Menurutnya ibu-ibu seharusnya berdaya dengan keluar rumah untuk bekerja. Sehingga masalah stunting bisa teratasi. Sontak saja pernyataan kontroversial ibu Megawati ini mendapat reaksi dari berbagai pihak.
Tidak hanya “dinyinyirin”, rupanya pembubaran pengajian pun terjadi. Seperti peristiwa pengusiran dan pembubaran pengajian yang dihadiri oleh Ustaz Hanan Attaki. Pengajian yang diadakan di Masjid Al-Muttaqien, Desa Laden, Kecamatan Pamekasan, Madura ini dibubarkan oleh Banser Nahdhatul Ulama (NU) bersama dengan warga. Ustaz Hanan Attaki menilai hal-hal yang menjadi keberatan Banser dan warga adalah fitnah semata. (Detik[dot]com, 18/2/2023)
Persekusi dan pembubaran pengajian marak terjadi di rezim yang berkuasa saat ini. Ghirah atau semangat masyarakat untuk memahami syariat Islam untuk diterapkan dalam keseharian dianggap sesuatu yang sia-sia bahkan berbahaya. Lagi-lagi gorengan radikal-radikul dijadikan framing menyesatkan terhadap umat yang ingin kembali pada syariat Rabb-nya yang kaffah.
Seharusnya pemerintah berkaca pada kebijakannya, mengapa tingkat stunting cukup tinggi di negeri ini. Solusi stunting dengan meminta ibu-ibu bekerja daripada ikut pengajian agaknya menjadi solusi yang jauh panggang dari api. Rezim ini tak memahami apa jadinya generasi jika para ibu sibuk bekerja di luar rumah dan meninggalkan anak-anaknya. Anak-anak motherless akan menjadi anak-anak yang kurang perhatian ibu yang semestinya menjadi madrasah pertama dan utama bagi anak-anak.
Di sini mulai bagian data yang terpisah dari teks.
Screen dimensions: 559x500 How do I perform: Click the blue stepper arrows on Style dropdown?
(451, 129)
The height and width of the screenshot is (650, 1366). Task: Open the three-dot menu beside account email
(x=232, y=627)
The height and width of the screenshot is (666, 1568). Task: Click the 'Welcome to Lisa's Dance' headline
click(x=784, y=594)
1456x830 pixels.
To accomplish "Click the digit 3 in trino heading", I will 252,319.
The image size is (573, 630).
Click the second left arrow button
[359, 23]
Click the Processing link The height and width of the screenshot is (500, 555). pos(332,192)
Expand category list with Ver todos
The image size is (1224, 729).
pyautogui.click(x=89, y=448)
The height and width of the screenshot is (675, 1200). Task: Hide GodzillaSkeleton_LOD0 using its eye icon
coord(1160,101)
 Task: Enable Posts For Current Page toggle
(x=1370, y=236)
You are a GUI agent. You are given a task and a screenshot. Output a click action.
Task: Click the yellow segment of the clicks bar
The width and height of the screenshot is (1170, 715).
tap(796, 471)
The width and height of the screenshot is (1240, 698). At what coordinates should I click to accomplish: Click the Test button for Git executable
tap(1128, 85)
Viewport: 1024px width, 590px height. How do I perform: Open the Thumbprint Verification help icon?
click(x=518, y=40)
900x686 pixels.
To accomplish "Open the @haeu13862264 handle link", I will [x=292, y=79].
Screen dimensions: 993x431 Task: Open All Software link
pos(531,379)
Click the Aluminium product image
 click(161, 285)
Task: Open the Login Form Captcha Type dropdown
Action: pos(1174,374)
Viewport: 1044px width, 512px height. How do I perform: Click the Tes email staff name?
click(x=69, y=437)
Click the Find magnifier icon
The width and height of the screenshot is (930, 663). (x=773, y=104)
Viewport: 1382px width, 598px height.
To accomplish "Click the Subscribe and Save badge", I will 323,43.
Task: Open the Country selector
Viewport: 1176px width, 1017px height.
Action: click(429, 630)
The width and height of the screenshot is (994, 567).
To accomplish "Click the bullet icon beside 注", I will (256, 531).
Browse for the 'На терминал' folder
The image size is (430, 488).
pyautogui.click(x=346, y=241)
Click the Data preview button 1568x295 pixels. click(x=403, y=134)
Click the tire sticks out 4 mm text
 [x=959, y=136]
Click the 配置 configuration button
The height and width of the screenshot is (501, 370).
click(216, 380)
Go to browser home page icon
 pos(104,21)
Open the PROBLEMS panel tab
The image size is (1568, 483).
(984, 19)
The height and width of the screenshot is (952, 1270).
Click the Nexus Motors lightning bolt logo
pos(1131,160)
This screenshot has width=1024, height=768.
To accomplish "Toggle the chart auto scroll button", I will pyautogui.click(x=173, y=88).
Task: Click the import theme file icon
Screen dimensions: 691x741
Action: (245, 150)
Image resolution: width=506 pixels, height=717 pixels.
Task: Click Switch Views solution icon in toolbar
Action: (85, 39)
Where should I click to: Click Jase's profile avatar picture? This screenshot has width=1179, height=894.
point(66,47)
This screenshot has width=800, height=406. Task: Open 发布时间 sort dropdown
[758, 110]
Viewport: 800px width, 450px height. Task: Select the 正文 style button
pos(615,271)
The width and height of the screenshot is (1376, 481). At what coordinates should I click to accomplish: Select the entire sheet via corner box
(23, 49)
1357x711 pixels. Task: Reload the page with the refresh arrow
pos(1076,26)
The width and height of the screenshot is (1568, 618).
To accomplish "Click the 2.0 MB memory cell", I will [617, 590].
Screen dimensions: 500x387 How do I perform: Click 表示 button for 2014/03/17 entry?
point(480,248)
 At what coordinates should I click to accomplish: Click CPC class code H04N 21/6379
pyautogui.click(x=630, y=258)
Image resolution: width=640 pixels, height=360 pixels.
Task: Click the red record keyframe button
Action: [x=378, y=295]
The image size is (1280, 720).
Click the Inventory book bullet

Islamofobia Buah dari Moderasi Beragama
Fenomena persekusi dan protes terhadap pengajian terjadi bukan secara tiba-tiba. Hal ini merupakan buah dari pengarusutamaan Islam moderat berbajukan moderasi beragama yang gencar dikampanyekan pemerintah. Muslim moderat adalah muslim yang mau menerima nilai-nilai demokrasi dan kesetaraan gender, sedangkan muslim radikal adalah muslim yang menolak demokrasi dan sekularisme liberal.
Ciri muslim yang bermoderasi beragama bisa dipahami dari buku rujukan muslim moderat yang dikeluarkan oleh RAND corporation pada tahun 2007 berjudul Building Moderate Muslim Network, pada bab 5 tentang Road Map for Moderate Network Building in the Muslim World (Peta Jalan untuk Membangun Jaringan Moderat di Dunia Muslim). Menurut buku tersebut muslim moderat adalah orang yang menyebarluaskan dimensi-dimensi kunci peradaban demokrasi. Termasuk di dalamnya gagasan tentang HAM, kesetaraan gender, pluralisme; menerima sumber-sumber hukum nonsektarian; serta melawan terorisme dan bentuk-bentuk legitimasi terhadap kekerasan.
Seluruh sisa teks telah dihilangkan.